Written exercise
Tally the lines in the material below that contain the string "Viewport", with case counting. Give only the number.

Extracted material
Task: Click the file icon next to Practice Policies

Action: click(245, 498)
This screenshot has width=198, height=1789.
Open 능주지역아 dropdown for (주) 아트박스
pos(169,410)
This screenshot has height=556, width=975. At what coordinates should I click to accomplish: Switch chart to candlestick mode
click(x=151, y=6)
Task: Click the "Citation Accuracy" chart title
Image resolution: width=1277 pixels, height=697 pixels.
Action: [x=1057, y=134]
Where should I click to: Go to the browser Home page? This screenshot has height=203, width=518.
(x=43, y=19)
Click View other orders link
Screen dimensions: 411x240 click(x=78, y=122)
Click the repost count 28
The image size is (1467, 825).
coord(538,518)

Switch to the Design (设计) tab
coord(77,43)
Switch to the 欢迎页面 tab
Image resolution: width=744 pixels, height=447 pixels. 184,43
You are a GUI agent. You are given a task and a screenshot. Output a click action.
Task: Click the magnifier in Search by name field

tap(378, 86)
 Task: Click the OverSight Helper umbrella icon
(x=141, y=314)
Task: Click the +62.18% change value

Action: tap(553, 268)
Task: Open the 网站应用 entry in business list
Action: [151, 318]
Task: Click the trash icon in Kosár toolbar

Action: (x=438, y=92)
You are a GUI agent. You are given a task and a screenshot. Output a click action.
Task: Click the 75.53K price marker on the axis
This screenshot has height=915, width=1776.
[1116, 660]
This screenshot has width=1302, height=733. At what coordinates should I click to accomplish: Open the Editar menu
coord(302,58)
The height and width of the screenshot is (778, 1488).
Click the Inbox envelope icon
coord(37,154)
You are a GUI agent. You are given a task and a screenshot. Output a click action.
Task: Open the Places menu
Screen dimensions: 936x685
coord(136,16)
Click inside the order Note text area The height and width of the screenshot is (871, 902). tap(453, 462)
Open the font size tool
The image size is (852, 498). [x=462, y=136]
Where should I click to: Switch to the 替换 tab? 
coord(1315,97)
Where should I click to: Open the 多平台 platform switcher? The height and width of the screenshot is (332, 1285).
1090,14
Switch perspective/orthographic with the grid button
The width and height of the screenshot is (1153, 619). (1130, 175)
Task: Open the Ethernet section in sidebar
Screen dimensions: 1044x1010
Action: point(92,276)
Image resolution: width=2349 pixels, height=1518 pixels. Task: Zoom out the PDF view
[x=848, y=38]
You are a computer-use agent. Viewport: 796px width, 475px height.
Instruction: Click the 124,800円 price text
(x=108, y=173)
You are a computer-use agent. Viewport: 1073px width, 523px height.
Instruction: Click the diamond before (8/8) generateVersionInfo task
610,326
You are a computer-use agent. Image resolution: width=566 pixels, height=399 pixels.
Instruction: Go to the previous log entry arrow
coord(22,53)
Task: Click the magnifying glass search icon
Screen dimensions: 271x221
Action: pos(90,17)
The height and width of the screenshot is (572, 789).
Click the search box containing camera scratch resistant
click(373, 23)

Written response
2